In the subgroup analysis of measured GFR < 60 mls/min/1.73 m2, our data showed that CKD-EPI and 4-MDRD formulas showed better performance pertaining to the accuracy in comparison with other estimates GFR. The results corresponded with MDRD study that was performed in White American patients, which revealed that MDRD equation showed a reliable performance in estimating GFR in CKD patients with GFR < 60 mls/min/1.73 m2. However, in Singaporean multiethnic study, it revealed that CKD-EPI was more accurate than the 4-MDRD in GFR < 60 ml/min/1.73 m2 and overestimated reference GFR when the reference GFR was ≥ 60 ml/min/1.73 m2 [18].

Estimating GFR in overweight and obese populations is another interesting factor to look into as weight and body size may influence the level of creatinine. In subgroup analysis of BMI ≥ 23 kg/m2, greater accuracy was noted in 4-MDRD formula. Similar result was noted in another local study done by National University of Malaysia (UKM) that revealed MDRD equation showed greater accuracy and precision in obese individuals [19]. Interestingly, in BMI < 23 kg/m2, 4-MDRD fared better as well unlike in lean population in African that showed that CG was better than MDRD and CKD-EPI formula with regard to the narrow limits of agreement [16].

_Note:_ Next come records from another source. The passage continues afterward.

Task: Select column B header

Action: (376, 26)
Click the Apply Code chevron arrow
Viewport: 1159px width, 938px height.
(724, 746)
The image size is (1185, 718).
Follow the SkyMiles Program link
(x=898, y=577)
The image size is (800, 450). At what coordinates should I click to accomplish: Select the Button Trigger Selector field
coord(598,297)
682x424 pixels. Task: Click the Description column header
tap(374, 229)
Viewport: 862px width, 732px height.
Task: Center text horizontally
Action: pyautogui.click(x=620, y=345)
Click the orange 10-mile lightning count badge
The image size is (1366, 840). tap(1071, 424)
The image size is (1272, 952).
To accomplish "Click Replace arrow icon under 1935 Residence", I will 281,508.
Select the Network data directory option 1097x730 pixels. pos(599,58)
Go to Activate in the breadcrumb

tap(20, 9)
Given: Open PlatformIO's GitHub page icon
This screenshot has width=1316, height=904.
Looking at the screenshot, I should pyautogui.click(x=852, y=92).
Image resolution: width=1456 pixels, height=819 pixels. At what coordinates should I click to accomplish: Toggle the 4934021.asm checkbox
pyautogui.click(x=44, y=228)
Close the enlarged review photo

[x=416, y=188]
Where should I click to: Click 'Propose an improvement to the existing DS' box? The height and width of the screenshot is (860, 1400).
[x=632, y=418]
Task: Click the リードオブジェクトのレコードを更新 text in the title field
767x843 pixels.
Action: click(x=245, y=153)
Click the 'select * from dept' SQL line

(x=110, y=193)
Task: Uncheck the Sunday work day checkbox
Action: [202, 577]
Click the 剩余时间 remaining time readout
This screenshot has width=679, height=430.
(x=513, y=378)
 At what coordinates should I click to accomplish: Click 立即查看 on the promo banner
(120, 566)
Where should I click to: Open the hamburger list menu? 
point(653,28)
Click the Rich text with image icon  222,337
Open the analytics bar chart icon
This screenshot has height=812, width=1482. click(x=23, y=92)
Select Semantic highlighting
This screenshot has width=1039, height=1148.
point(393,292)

5. Limitations of the Study

This is a small single-centre cohort of CKD patients, who are predominantly male and mainly consisted of CKD stages 3 and 4. Due to the continuous sampling method used in this study, we are unable to ensure equal distribution of patients in different arms of subgroup analysis. Thus, to further validate the more recent CKD-EPI formula, more inclusion of other stages of CKD is needed. Although this study has the above-mentioned limitations, this is the first study to be conducted in Malaysia using 51Cr-EDTA as reference GFR.

6. Conclusion

We found that 4-MDRD equation seems to be more accurate in estimating GFR in our small cohort of Malay CKD patients except in subgroup of GFR ≥ 60 mls/min/m2, where CGBSA was found to be better. We would like to propose further studies to look into the need for racial correction factor to improve the performance of the original 4-MDRD formula in Malay population.

Conflicts of Interest

The authors declare that there are no conflicts of interest regarding the publication of this paper.

Acknowledgments

Special thanks are due to the dedicated staffs of Nuclear Medicine Unit of Department of Biomedical Imaging, University Malaya Medical Centre, for their contribution in performing the GFR measurement for the subjects.